EXERCISES TO COMPLETE -
(A) Using the news report below on the US raid in Syria, decide whether each statement agrees with it: (i) Qurayshi became head of the militant group on October 31, 2019; (ii) the prison targeted in northeast Syria held fewer than 1,000 Daesh detainees; (iii) the raid took place in Syria's northeastern Idlib province. Answer yes or no for each and quote the words of the report that decide it.
(B) Translate this sentence from the news report below on the US raid in Syria into Spanish: "Biden said Qurayshi died as Baghdadi did, by exploding a bomb that killed himself and members of his family, including women and children, as US forces approached."

TEXT SEGMENT -
US President Joe Biden said the Daesh chief chose to blow himself up rather than face crimes he committed.
US President Joe Biden has said a Daesh leader was killed during an overnight raid carried out by US special forces in Syria’s northwestern Idlib province.
The raid on Thursday targeted Abu Ibrahim al Hashimi al Qurayshi, who took over as head of the militant group on October 31, 2019, just days after leader Abu Bakr al Baghdadi died during a US raid in the same area.
Biden said Qurayshi died as Baghdadi did, by exploding a bomb that killed himself and members of his family, including women and children, as US forces approached.
The operation came as Daesh has been trying for a resurgence, with a series of attacks in the region, including an assault late last month to seize a prison in northeast Syria holding at least 3,000 Daesh detainees, its boldest operation in years.
Biden said Qurayshi had been responsible for the prison strike, as well as genocide against the Yazidi people in Iraq in 2014.
US special forces landed in helicopters and assaulted a house in a rebel-held corner of Syria, clashing for two hours with gunmen, witnesses said.

DATA FOR ANALYSIS -
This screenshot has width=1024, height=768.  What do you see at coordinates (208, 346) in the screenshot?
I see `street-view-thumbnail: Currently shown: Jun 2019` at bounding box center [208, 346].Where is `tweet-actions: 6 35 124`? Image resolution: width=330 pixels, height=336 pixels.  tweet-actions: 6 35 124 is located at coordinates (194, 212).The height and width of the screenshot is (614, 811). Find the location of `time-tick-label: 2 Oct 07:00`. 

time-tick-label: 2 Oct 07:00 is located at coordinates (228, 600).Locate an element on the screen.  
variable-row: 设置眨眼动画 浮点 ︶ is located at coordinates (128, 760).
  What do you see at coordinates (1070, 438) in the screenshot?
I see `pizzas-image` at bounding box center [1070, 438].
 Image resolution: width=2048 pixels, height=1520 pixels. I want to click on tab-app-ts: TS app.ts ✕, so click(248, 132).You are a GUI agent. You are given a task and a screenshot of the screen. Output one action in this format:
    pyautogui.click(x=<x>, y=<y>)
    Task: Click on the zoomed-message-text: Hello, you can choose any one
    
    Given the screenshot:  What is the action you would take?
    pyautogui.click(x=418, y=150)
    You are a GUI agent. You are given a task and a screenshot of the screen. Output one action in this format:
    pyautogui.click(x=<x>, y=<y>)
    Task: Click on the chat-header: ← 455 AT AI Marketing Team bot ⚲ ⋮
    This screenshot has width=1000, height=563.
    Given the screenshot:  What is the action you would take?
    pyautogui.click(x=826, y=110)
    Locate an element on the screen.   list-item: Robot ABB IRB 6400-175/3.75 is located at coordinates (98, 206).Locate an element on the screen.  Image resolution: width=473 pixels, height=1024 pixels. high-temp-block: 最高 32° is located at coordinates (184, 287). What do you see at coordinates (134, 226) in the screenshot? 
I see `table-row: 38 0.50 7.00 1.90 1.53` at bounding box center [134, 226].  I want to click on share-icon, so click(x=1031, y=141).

SOLVED TASKS -
(A)
(i) Yes: "who took over as head of the militant group on October 31, 2019"
(ii) No: "holding at least 3,000 Daesh detainees"
(iii) No: "in Syria’s northwestern Idlib province"

(B) Biden dijo que Qurayshi murió como lo hizo Baghdadi, haciendo estallar una bomba que lo mató a él y a miembros de su familia, incluidos mujeres y niños, cuando las fuerzas estadounidenses se acercaban.